Proposer des cadeaux sans tenir compte des réalités économiques et financières du pays, c’est aussi du populisme, certes de gauche, mais du populisme quand même. Les entreprises sont le moteur de l’économie, que cela plaise ou pas, et le carburant de la croissance. C’est un équilibre fragile dont le moindre faux pas conduirait à la catastrophe. La même analyse vaut pour l’augmentation des impôts pour les tranches les plus élevées jusqu’à 90% ainsi que le matraquage en matière des droits de succession, jusqu’à 100 % au-delà de douze millions d’euros. Comment imaginer une seconde que les bénéficiaires de ces revenus les plus hauts ainsi que les entrepreneurs ne délocaliseront pas largement leurs activités hors du territoire ? Ne pas prévoir l’avenir et le jour d’après quand on est aux responsabilités pour satisfaire à n’importe quel prix son électorat, sans se soucier des équilibres et des réalités du fonctionnement réel de l’économie est irresponsable et nous conduirait à la faillite. C’est encore du populisme !

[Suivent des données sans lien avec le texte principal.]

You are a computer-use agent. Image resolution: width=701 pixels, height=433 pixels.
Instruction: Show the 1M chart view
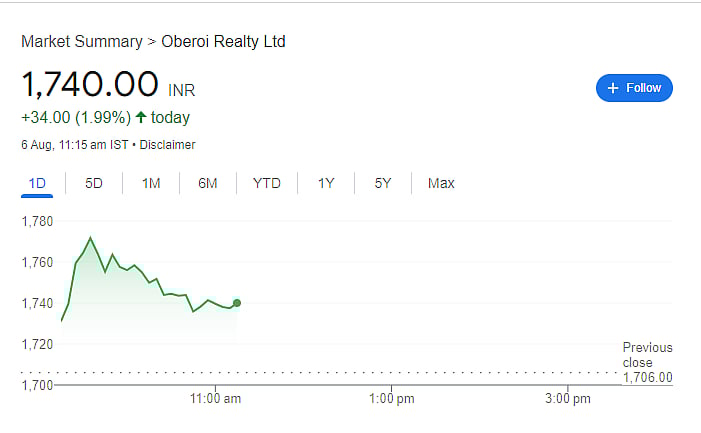point(151,183)
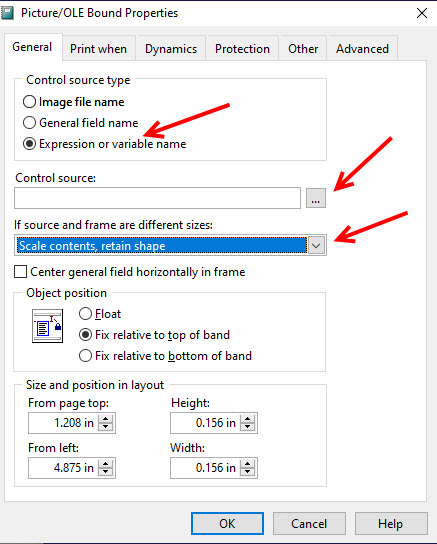The height and width of the screenshot is (544, 437).
Task: Click the Object position illustration icon
Action: pos(48,326)
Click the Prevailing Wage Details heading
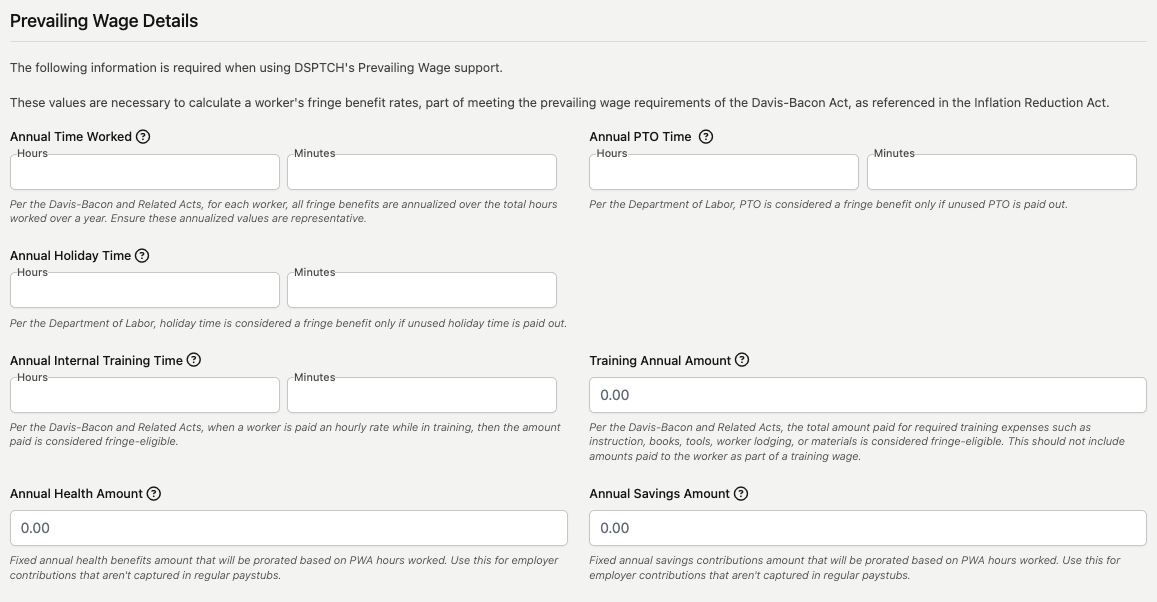The image size is (1157, 602). click(x=104, y=21)
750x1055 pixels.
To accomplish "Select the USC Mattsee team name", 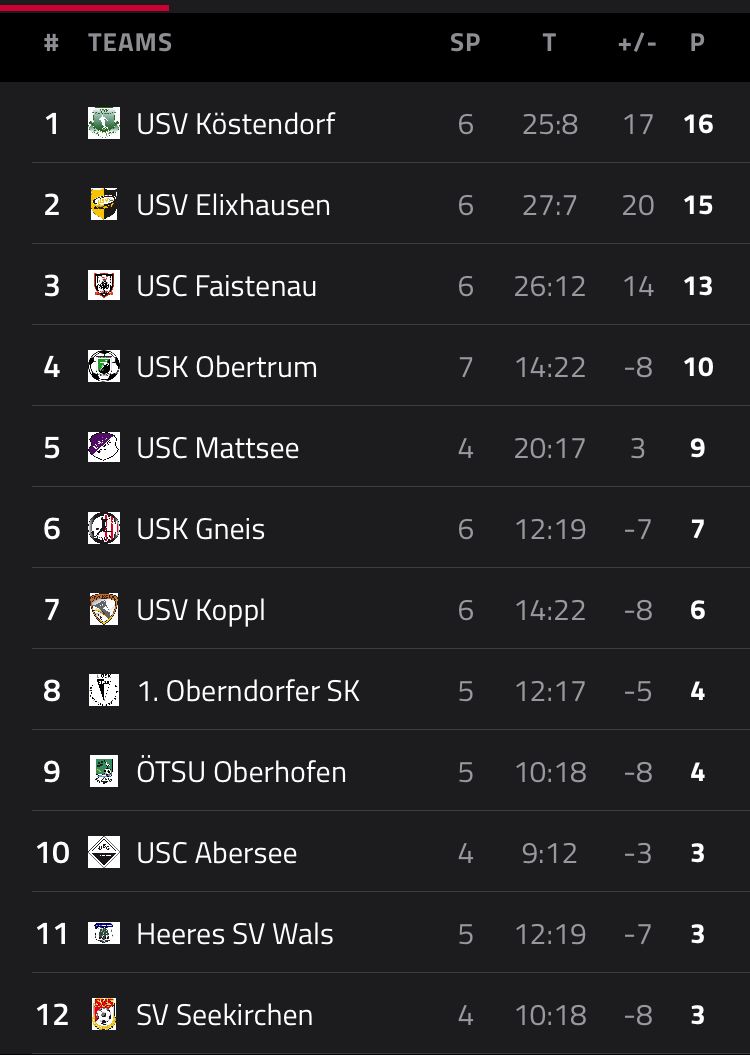I will tap(217, 448).
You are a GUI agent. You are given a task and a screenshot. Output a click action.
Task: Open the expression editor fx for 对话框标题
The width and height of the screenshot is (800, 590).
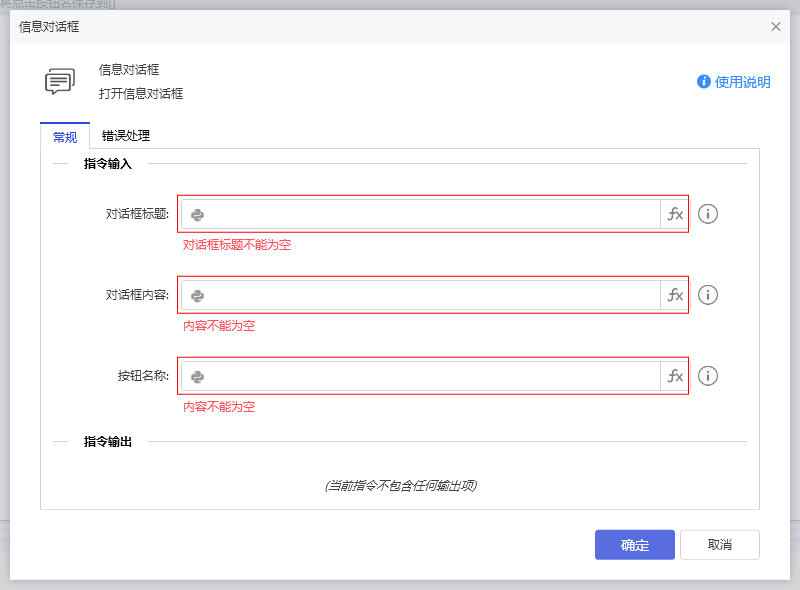(x=675, y=213)
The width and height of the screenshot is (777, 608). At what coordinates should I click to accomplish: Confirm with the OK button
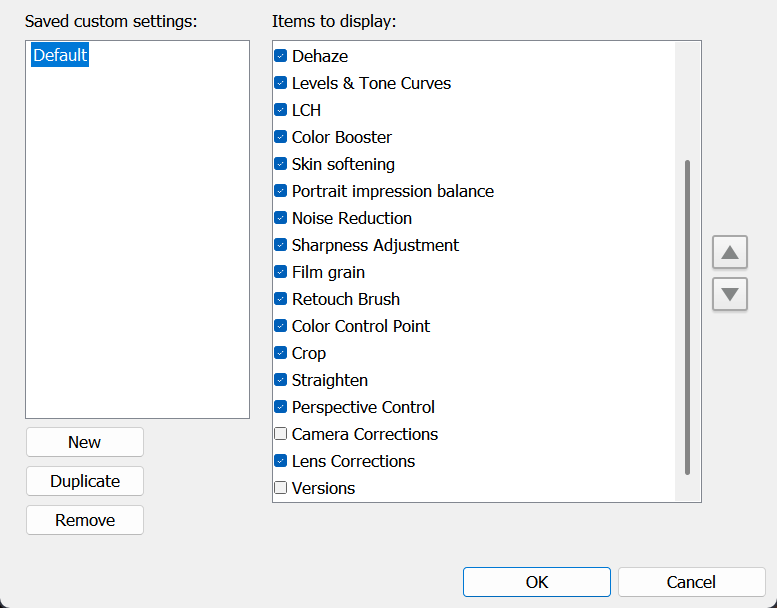536,582
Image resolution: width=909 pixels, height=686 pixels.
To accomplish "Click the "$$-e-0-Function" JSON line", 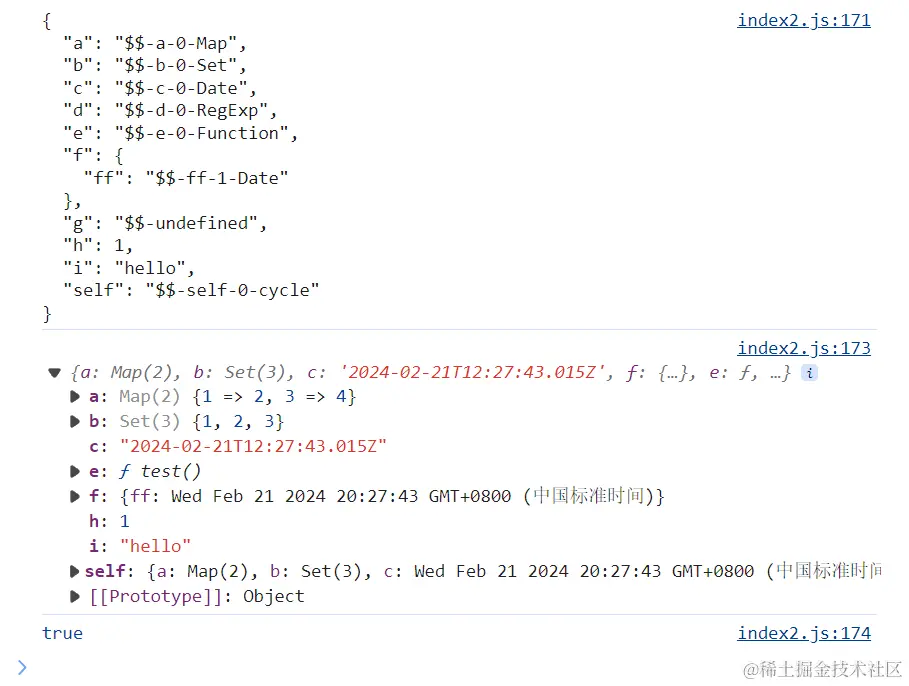I will tap(180, 133).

Renouer avec les fondamentaux
Aux extrêmes, on dépense sans compter, avec des dépenses faramineuses avoisinant un coût supplémentaire pour l’État de centaines de milliards par an, en pensant que l’argent magique viendra renflouer les caisses, ce qui inévitablement provoquera une crise de la dette. C’est une fuite en avant suicidaire. Il est grand temps pour les forces sociales démocrates de se réveiller en renouant avec des fondamentaux qui étaient ceux du parti socialiste d’autrefois : égaliser les chances, promouvoir une redistribution juste et équitable qui ne soit pas confiscatoire, en favorisant les créations de richesse et de production. Le cercle vertueux. Ce n’est pas en rasant gratis qu’on redonnera la confiance. Mais c’est malheureusement le programme révolutionnaire de la LFI, loin, très loin d’un programme social-démocrate.